Abandoned, paralyzed Iraqi wife continues struggle

August 22, 2013

She was deeply vivacious and particularly eager to have a life of infinite possibilities and blissful dreams.

And when at the age of 13, the Iraqi girl who would later be known as Umm Nayef was approached by a Saudi man, she realised that her marriage would be the first step towards the fulfilment of her dreams.

“We were living in Kuwait and I readily accepted,” she said. “We had five children together. One day, he decided to go back to Saudi Arabia and prepared the necessary papers for himself and the five children. But not me. He simply did not recognise me as his wife and did not record my name anywhere,” she said, quoted by local Saudi daily Al Sharq.

Despite her repeated pleas to recognise her formally as his wife, her husband refused. He later brought her to Saudi Arabia, but on a domestic helper’s visa.

She insisted on her status with her children.

“I decided to go to court and I filed a legal suit, asking for either a formal recognition or a divorce. He opted to divorce me. But it did not end there and my nightmare took a worse turn as he pushed for my deportation from Saudi Arabia. The police took me to the court and there the judge said that I either had to leave or marry another Saudi and remain in the country. I eventually chose to marry a Saudi man who was paralysed. My aim was to be near my children,” she recalled.

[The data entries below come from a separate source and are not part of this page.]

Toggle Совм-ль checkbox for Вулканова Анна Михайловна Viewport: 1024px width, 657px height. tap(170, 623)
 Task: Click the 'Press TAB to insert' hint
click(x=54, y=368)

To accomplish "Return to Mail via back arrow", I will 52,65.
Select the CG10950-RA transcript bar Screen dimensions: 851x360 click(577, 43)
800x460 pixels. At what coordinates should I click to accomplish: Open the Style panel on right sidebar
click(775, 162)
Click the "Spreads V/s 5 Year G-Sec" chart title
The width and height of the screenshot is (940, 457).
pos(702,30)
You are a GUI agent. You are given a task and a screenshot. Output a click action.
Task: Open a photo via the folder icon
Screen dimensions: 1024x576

Umm Nayef moved to a garage donated by a benevolent man and started selling sundry items at the popular market in Hafr Al Baten in the northeastern region of Saudi Arabia to sustain herself.

“However, one month later, my former husband contacted my family in Iraq and told them that I got married to a man who was beneath my dignity and social class. One of my nephews was so upset that he came to Saudi Arabia and shot at me with his pistol as I was heading home from the market. He hit me on the back and I suddenly lost all power to move.”

The attacker was sentenced to four years in prison and to a compensation fine of 90,000 riyals (Dh88,108).

“He served only one year and was let out. He was deported without paying me anything,” she said.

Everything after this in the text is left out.